Beloved, we are God's children now; what we shall be has not yet been revealed.6
I do confess my desire to litigate at least one point in the footnotes: it seems to me that most of the backlash cited the content of the eulogies as what was most scandalous (despite the officiant explicitly inviting the eulogies during the liturgy). In my view, any pastor in a formal liturgical tradition knows that allowing for unscripted eulogies during the funeral liturgy itself means accepting the great likelihood that things will be said that do not express a particular church’s doctrine.
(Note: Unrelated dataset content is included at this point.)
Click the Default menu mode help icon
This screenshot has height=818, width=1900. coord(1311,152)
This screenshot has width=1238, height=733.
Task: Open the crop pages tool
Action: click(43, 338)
To allow for eulogies and then publicly condemn their content is foolishness and grave pastoral malpractice.
The statement’s similarity to Christian anti-Jewish discourse should not be overlooked—see here for a recent exploration of this connection in contemporary reactionary politics.
See §155 in Laudato Si where Pope Francis seems to materially link the climate crisis to the mere existence of trans people.
For one such analysis of how much trans discourse itself produces and reproduces such disavowals, see Cameron Awkward-Rich, The Terrible We: Thinking with Trans Maladjustment (Durham: Duke University Press), 2022.
For how Barth might be among the useful resources in countering a possessive approach to divine revelation, see my “Dogmatics Against the Church” also from God Here and Now.
Many thanks to Helen Avery Campbell for the conversation and encouragement to write on this.